Conservatives think I’m unfaithful to Jesus and the Bible. But what does walking by faith regarding Jesus and the Bible look like to me? It looks like loving my neighbor as myself.

Therefore, I will study the best scholarship we have today from a variety of sources in order to gain as much insight as I can into the world of the biblical authors, who are my neighbors across space and time.

When I learn about how they interpreted the world, I will respect them enough not to excuse or explain their perspectives away. Instead, I will experience the complex emotions I feel as a result of learning about them and realizing how disconnected my modern assumptions have been about how they viewed the world.

When I learn about how they interpreted their present reality by telling ancient stories in ancient genres, I will open my hands of their grip on inerrancy and perspicuity (the ironically named word for ‘biblical clarity’) and will accept that many of those stories never literally happened as they were written.

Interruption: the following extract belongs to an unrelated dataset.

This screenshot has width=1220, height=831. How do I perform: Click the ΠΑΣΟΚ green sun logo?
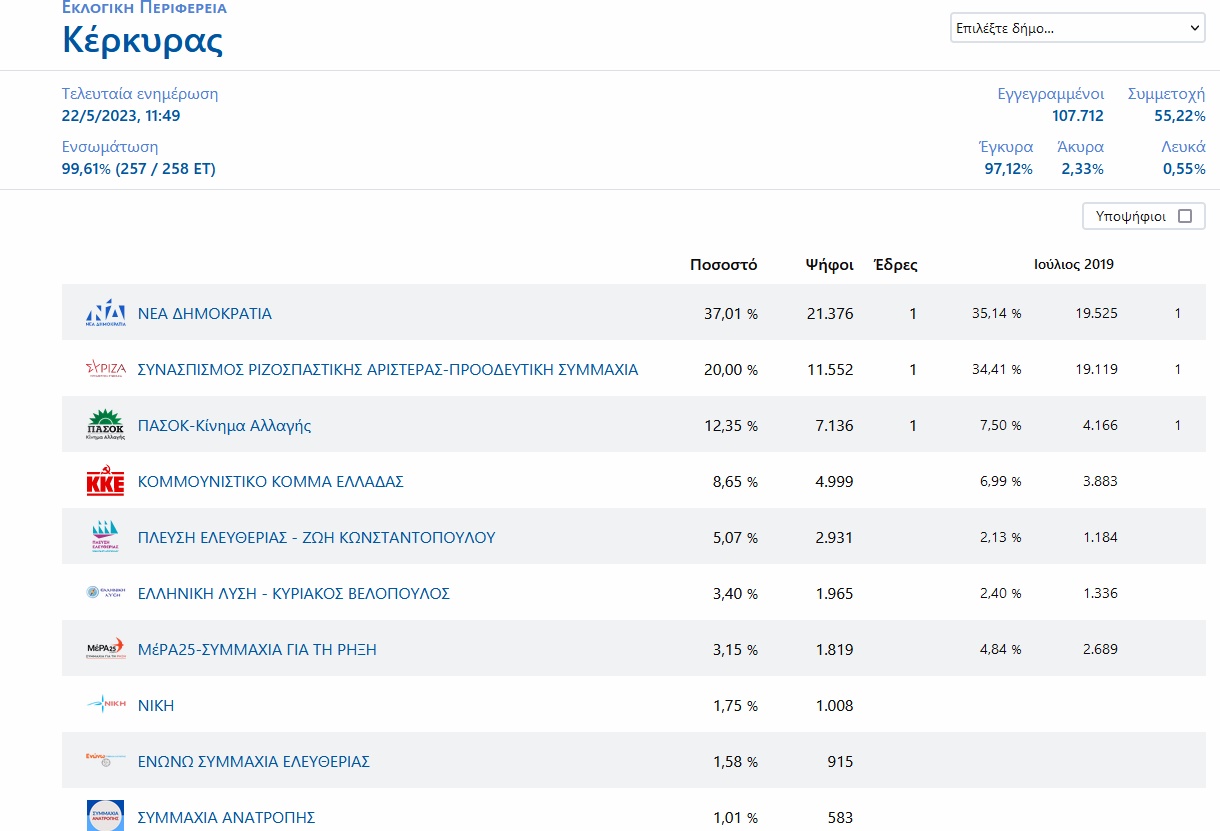(x=105, y=425)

When I start to notice the political and patriarchal nature of their stories, I’ll have even deeper questions that cause me concern because they lead me to question the motives of the writers. And I will embrace those questions because that’s where loving my neighbor has led me to.

When I learn about how those stories were mapped onto the gospels, I will admit how this causes me to have unanswerable questions about what Jesus literally said and did as well. I will not shy away from this inevitable crisis of faith.

But I will move toward Jesus and the prophets, at the very least, as my neighbors across space and time and will begin to learn from them about being on the underside of power and about longing for liberation. I will see them, at the very least, as humans. And in their humanity, I will recognize my own.

In this communion, I will resonate with their teaching to love my neighbor as myself amidst a world of empire.

Then I will walk forward on that narrow path of love, despite the celebrations of power and retribution all around me, not as a way of earning my way to a particular afterlife for my own glory, but because loving your neighbor as yourself is true and good.

Walking by faith means walking toward your neighbor and self in love. It’s a very different walk than the walk of conservative evangelicalism because it’s one that embraces and processes reality until love brings wholeness rather than one that denies reality due to fear of exile.